The injection rates are given in the following entries:

.. code-block:: python
    :linenos:
    :lineno-start: 71

    # Define the injection values (entry per change in the schedule): 
    # 1) injection time [d], 2) time step size to write results regional [d], 3) time step size to write results site/reference [d], 4) maximum time step [d]
    # 1) fluid (0 wetting, 1 non-wetting) well 0, 2) injection rates [kg/day] well 0, 3) fluid ... well n, injection, ...well n (as many as num of wells) 
    # if 'wells' for site_bctype, then 1) bottom, 2) right, 3) top, and 4) left values (0(prod)/1(inj), pressure [Bar]))
    inj = [[[365,73,73,73],[1,3e5,1,3e5,1,3e5,1,5e6,1,5e6,0,1e7]],[[365,73,73,73],[1,3e5,1,3e5,1,3e5,1,5e6,1,0,0,1e7]]]
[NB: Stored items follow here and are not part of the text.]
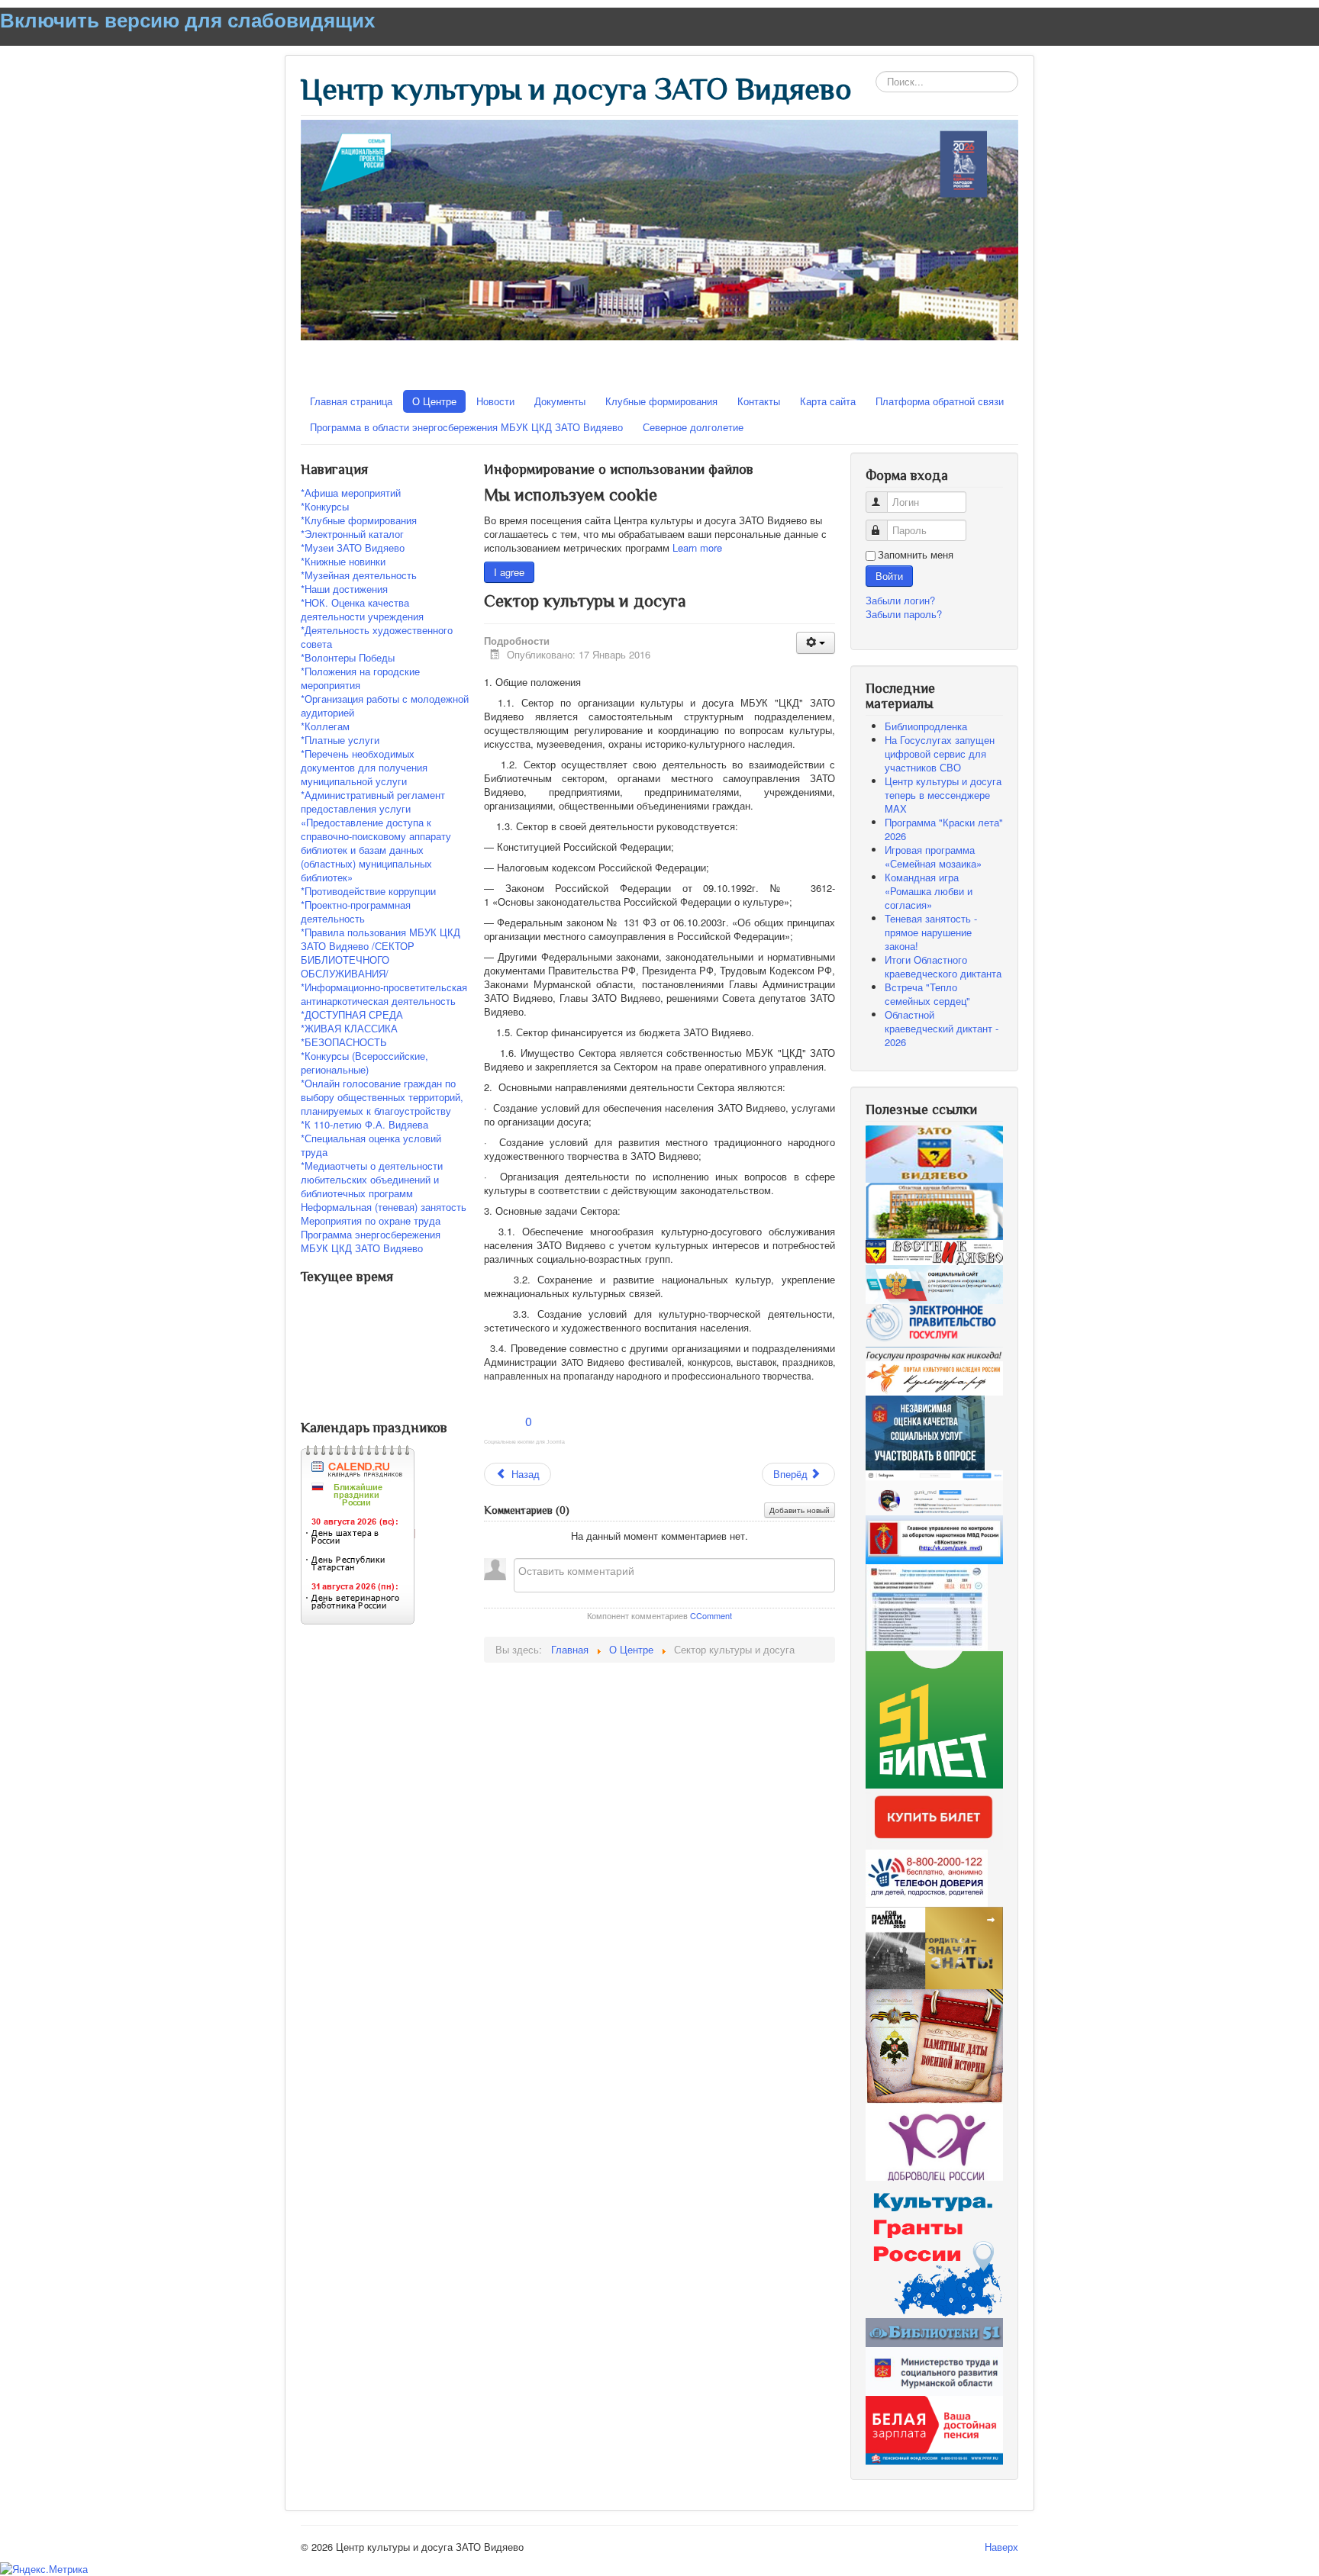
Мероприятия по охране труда (370, 1221)
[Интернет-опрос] (925, 1432)
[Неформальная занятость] (934, 2429)
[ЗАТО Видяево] (934, 1152)
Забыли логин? (900, 600)
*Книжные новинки (343, 561)
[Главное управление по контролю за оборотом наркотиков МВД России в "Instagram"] (934, 1491)
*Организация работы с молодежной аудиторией (385, 706)
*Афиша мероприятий (351, 493)
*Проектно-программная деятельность (356, 912)
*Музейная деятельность (359, 575)
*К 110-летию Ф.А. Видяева (364, 1125)
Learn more (697, 547)
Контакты (758, 401)
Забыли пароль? (904, 614)
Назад (524, 1474)
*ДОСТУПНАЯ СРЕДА (352, 1015)
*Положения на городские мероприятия (360, 678)
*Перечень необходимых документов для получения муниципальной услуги (364, 767)
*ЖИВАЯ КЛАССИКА (349, 1028)
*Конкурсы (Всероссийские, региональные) (364, 1063)
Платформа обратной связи (940, 401)
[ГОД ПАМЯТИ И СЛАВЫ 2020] (934, 1947)
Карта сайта (828, 401)
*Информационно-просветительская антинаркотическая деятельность (384, 994)
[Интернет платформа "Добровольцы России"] (934, 2140)
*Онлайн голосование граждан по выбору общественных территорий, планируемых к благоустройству (382, 1097)
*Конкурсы (325, 507)
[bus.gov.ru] (934, 1283)
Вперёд (792, 1474)
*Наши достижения (344, 589)
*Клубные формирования (359, 520)
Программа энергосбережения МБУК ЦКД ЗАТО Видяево (370, 1241)
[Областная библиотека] (934, 1210)
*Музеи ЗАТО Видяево (353, 548)
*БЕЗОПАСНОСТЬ (344, 1042)
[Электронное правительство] (934, 1331)
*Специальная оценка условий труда (371, 1145)
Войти (889, 575)
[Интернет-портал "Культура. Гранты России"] (934, 2248)
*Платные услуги (340, 740)
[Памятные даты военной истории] (934, 2045)
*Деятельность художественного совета (377, 637)
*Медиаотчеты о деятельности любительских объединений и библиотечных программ (372, 1179)
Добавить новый (799, 1510)
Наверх (1001, 2546)
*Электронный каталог (352, 534)
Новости (495, 401)
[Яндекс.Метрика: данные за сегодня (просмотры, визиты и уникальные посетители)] (44, 2569)
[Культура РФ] (934, 1377)
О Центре (434, 401)
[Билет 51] (934, 1718)
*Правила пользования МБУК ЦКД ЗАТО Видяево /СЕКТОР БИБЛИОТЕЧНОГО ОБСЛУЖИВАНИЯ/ (380, 953)
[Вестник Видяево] (934, 1251)
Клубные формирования (661, 401)
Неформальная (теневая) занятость (383, 1207)
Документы (559, 401)
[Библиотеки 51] (934, 2331)
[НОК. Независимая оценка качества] (927, 1606)
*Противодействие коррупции (368, 891)
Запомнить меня (915, 555)
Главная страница (351, 401)
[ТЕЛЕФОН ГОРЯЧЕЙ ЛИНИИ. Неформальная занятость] (934, 2370)
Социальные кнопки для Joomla (524, 1441)
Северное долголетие (693, 427)
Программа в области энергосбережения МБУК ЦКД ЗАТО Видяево (466, 427)
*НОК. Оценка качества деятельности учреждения (362, 609)
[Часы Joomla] (415, 1403)
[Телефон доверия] (927, 1876)
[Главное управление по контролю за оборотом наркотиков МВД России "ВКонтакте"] (934, 1538)
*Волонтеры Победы (348, 658)
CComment (711, 1615)
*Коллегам (325, 726)
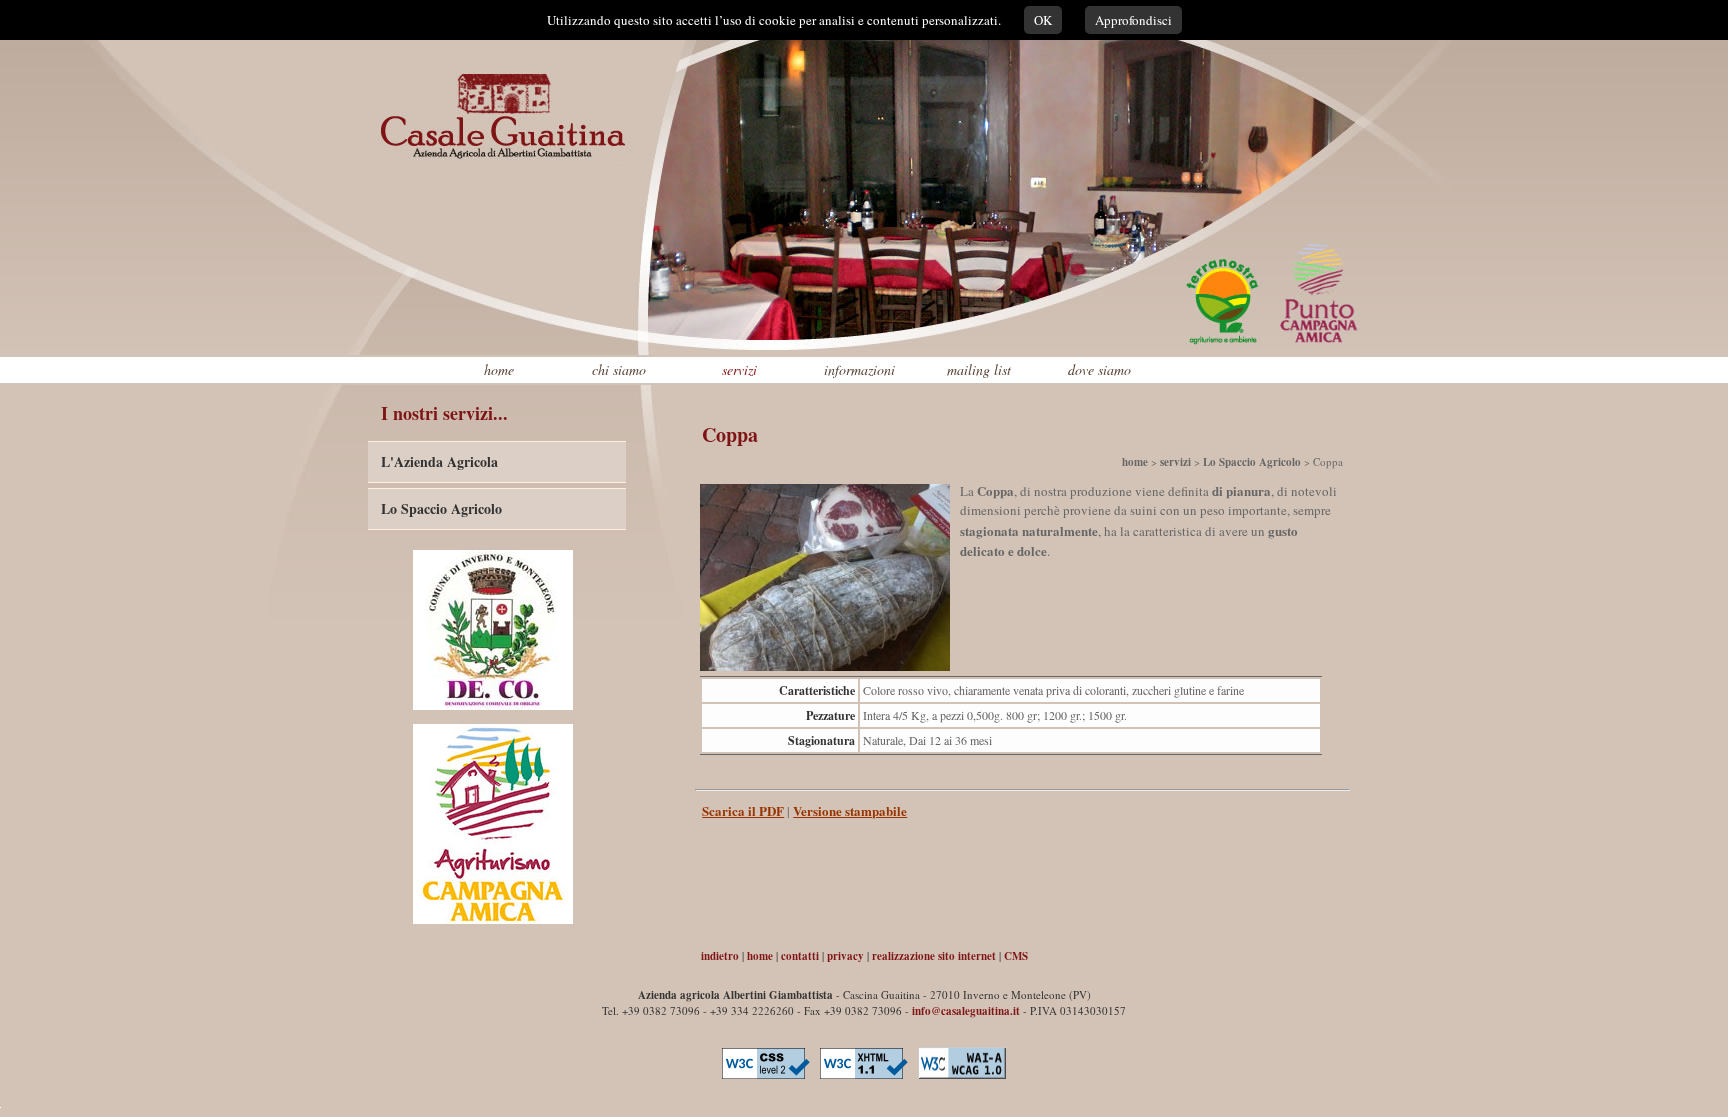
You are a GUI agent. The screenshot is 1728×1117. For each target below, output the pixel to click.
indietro (720, 956)
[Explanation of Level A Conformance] (962, 1080)
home (499, 369)
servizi (739, 369)
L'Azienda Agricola (439, 461)
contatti (800, 956)
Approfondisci (1133, 20)
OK (1043, 20)
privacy (845, 956)
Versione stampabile (850, 810)
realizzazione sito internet (934, 956)
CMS (1016, 956)
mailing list (979, 369)
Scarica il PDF (743, 810)
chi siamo (619, 369)
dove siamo (1099, 369)
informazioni (859, 369)
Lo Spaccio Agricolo (441, 508)
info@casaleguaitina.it (966, 1011)
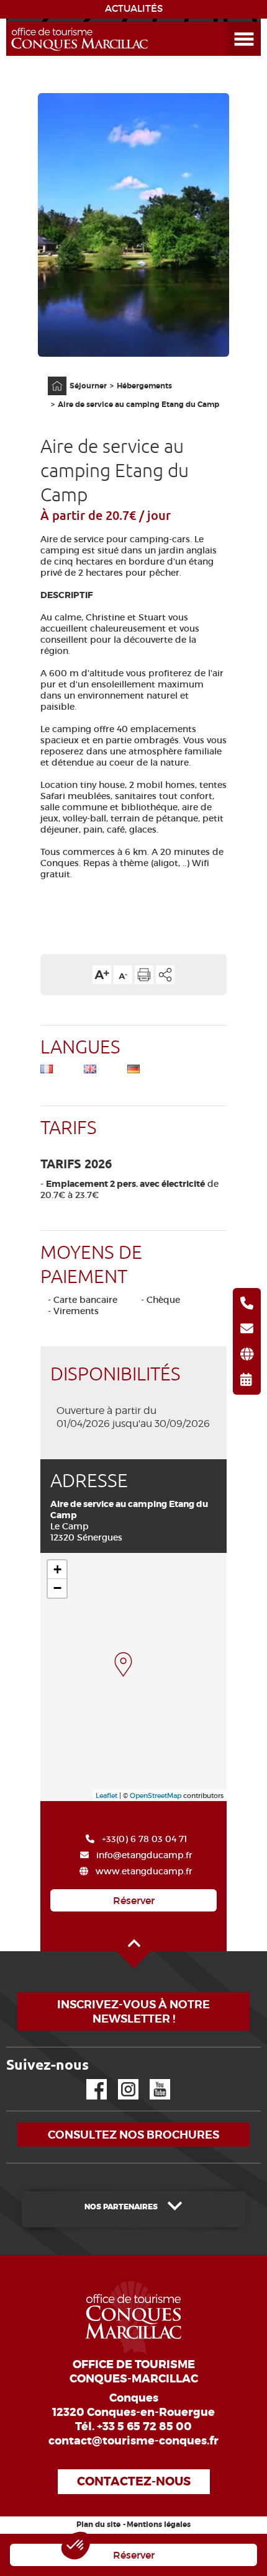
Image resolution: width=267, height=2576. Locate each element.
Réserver (134, 1900)
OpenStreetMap (155, 1795)
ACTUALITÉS (134, 8)
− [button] (57, 1588)
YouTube (152, 2079)
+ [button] (57, 1569)
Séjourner (88, 386)
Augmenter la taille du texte (102, 974)
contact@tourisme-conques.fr (133, 2440)
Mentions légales (159, 2524)
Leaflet (106, 1795)
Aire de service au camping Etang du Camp (138, 404)
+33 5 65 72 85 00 (144, 2426)
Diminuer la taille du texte (123, 974)
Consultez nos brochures (133, 2134)
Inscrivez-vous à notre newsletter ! (133, 2011)
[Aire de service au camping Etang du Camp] (123, 1664)
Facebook (88, 2079)
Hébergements (144, 386)
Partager (165, 974)
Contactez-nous (134, 2481)
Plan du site (98, 2524)
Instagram (119, 2079)
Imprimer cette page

Since we defined six wells (three of them inside the site model), then each row of the schedule has 16 entries, corresponding to
the first four defining the injection time, number of restart files in the solution for the regional, number of restart files in the solution for the site/reference, and maximum solver time step, and 2*6 additional 
entries to define injected fluid (0 water, 1 CO2) and the injection rates from well 0 to well 5 respectively. If 'site_bctype' is set to wells, 
then at the end of each row we add the values from the wells (BHP control) on the boundaries in the order of bottom, right, top,
and left with two values respectively (0 for producers and 1 for injectors, and the BHP in Bars, see `example1_wells.toml <https://github.com/cssr-tools/expreccs/blob/main/examples/example1_wells.toml>`_). 

******************
Simulation results
******************
Since the configuration file's name is input.toml, then it can be run by the following command:

.. code-block:: bash

    expreccs

the following is a screenshot using `ResInsight <https://resinsight.org>`_ to visualize the pressure and gas saturation at the end of the simulation:

.. figure:: figs/confile.png

    Then the approach is to project the fluxes/presures on the site boundaries from the regional simulations instead of
    using open boundaries as in this example.  

See the :doc:`examples <./examples>` section for further examples of configuration files and argument options for **expreccs**.